During the Victorian era America, in response to an increase in social poverty, began to build poorhouses in cities and towns for people from any age group; as well as people who were ill or behaving in a way that would today be considered to be an intellectual impairment, social deviancy, or mental illness. Treatment of people considered to be, 'abnormal,' perhaps as expected, followed value judgments on the parts of non-disabled persons as to who was, 'worthy,' and who was not. People who were unable to compete could not find work or an income; they fell into poverty and were incarcerated in poorhouses. The thing that made people, 'legitimate,' was their earning capacity.
Until the twentieth century, non-disabled persons avoided use of the term,'disability,' when describing the characteristic that identifies individuals whose activity is due to long-term or permanent conditions. To this very day the term,'disability,' remains vague. Before disability was used to describe a group of people with medical diagnosis that affect their daily activities, terms that include, 'blind,' 'cripple,' 'handicapped,' 'deaf,' and so on were.
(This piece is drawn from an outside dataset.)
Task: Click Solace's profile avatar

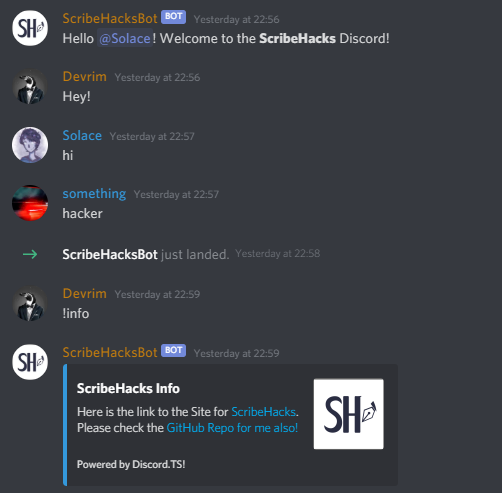Action: point(30,145)
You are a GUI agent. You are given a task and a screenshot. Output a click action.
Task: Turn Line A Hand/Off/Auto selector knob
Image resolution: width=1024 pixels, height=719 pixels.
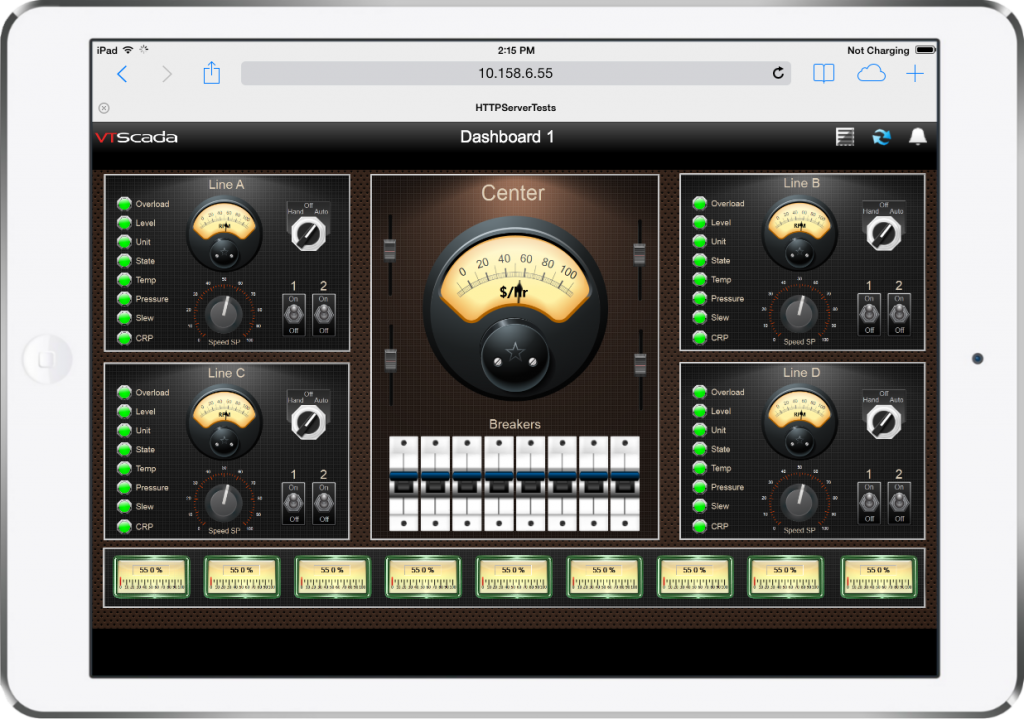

People with disabilities went on to become the objects of charity and charitable efforts in America; something seen as an economic function. People with disabilities whose conditions allowed for some kind of work or who could be rehabilitated were perceived as worthy of public support. Other people with disabilities were viewed as objects of charity. The effects of these perceptions remain to this day in America.
Today, people with disabilities receive medical diagnosis. We receive medical treatment for our differences from non-disabled persons. During times of economic strife, or even times when economies are doing well, people with disabilities are often viewed as economic burdens. Laws in some nations have been put into place in attempts to equalize the rights and abilities of people with disabilities.
Perceptions among non-disabled persons have been swayed by the history of those non-disabled persons who have come before us. While the leaders of nations make occasional attempts to pass laws that help people with disabilities, tired and out-dated perceptions of who we really are and our abilities continue to perpetuate. The medical model of disability continue to pervade, despite a well-described and completely adequate Social Model of Disability.
The histories of nations have presented a clear picture of prejudicial treatment of people with disabilities by non-disabled persons in societies. Supposedly, 'civilized,' societies are ones that have citizens who do not mistreat one another. Until the Social Model of Disability is present in societies around the world, and mistreatment and misconceptions regarding people with disabilities has ended on Earth, it is my conclusion that there is not one single civilized society in our world today.